Не обсуждая здесь правомерность подобного подхода, отметим, что за прошедшие годы нового века он во многих странах мира стал уже практической реальностью: «Помимо правосудия, осуществляемого демократическим государством, есть и промежуточная версия – так называемое правосудие переходного периода, которое является одновременно и мотором демократических трансформаций, и способом рассмотрения преступлений и правонарушений, совершенных при авторитарном режиме. Такое правосудие закрепляет политические изменения и защищает новые ценности демократического транзита»[245]. Подчеркнем, что наряду с наказанием виновных в нарушениях прав человека, концепция «правосудия переходного периода» подразумевает также определенные компенсации жертвам таких нарушений или их родственникам, а также создание музеев и других форм памяти, публичных обсуждений осуждаемых событий, то есть действия по информированию молодежи о сути событий, а также о неизбежности наступления ответственности за исполнение преступных приказов.

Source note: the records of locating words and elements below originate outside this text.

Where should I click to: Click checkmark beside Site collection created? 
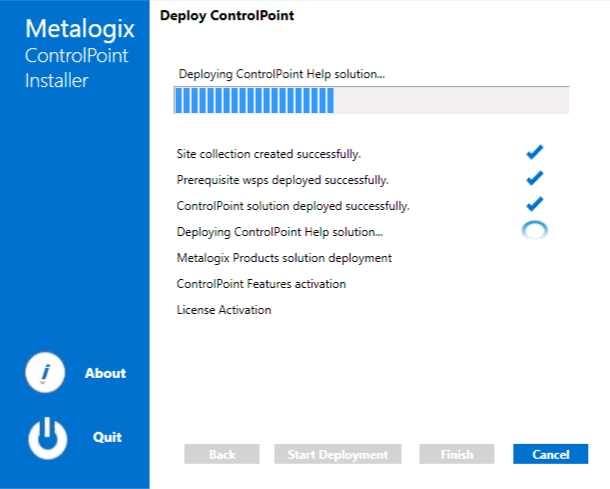click(x=534, y=152)
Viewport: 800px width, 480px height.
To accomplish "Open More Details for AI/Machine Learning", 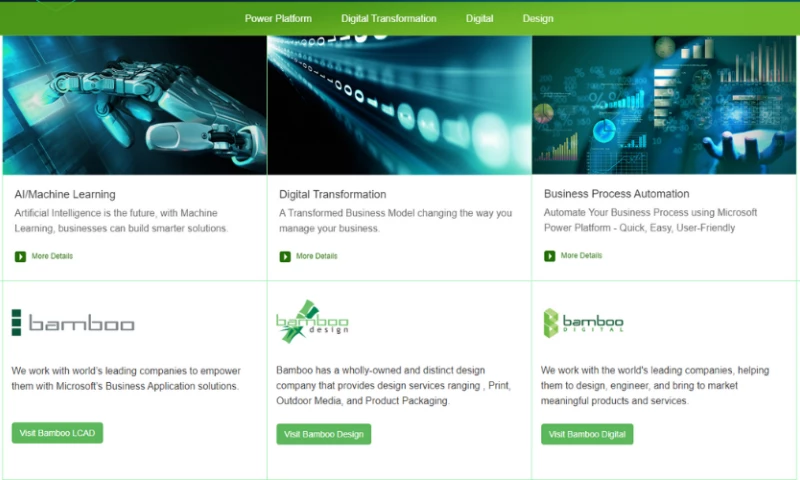I will [52, 257].
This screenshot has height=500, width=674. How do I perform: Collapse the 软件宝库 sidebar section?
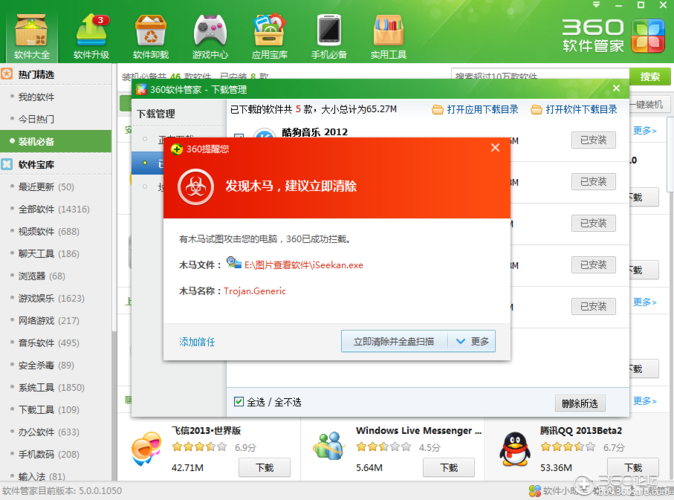pos(36,164)
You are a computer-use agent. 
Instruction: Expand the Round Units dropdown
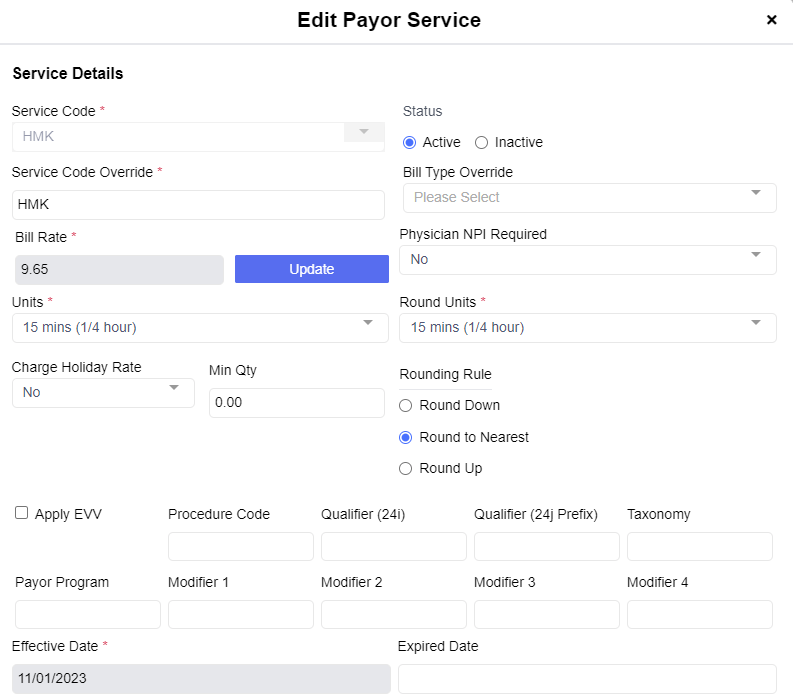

Концепция «правосудия переходного периода» является одним из ярких примеров нового, по сравнению с предыдущими годами, отношению к социальному времени. Как пишет в этой связи в своей статье «Право, память и забвение: регулирование коллективной памяти квазисудебными институтами» польский исследователь Адам Чарнота: «Индивиды и группы пытаются контролировать социальное время, что подтверждает связь времени и власти. Контроль будущего настолько труден, что может быть лишь вероятностью или одним из вариантов возможного. Так мы управляем прошлым как возможностью реконструкции социальных процессов прошлого. Между этими двумя элементами находится настоящее, где и происходят изменения. Место настоящего ассиметрически необходимо во временной цепи. Из настоящего мы размышляем об определенном прошлом и неопределенном будущем»[246].
Отметим здесь, что для нашей страны, по крайней мере во время Перестройки, был справедлив иной тезис: «мы живем в единственной в мире стране с непредсказуемым прошлым». Об этом же гласит и анекдот времен СССР, приведенный в виде эпиграфа к статье Игоря Торбакова: «Армянское радио спрашивают: «Можете ли вы предсказать будущее?» Ответ: «Конечно, без проблем. Мы точно знаем, как будет выглядеть будущее. У нас проблемы с прошлым: оно постоянно меняется»[247]. Хорошо известно и желание власть предержащих в России четко обозначить свое знание и прошлого и будущего, задолго до лидеров большевистской диктатуры. К самому ядру власть предержащих всегда относилось и руководство секретной полиции. Известны слова главы секретной полиции при Николае I Александра фон Бенкендорфа, сказанные в 1830 г.: «Прошедшее России было удивительно, ее настоящее – более чем великолепно, что же касается ее будущего – то оно выше всего, что может нарисовать себе самое смелое воображение».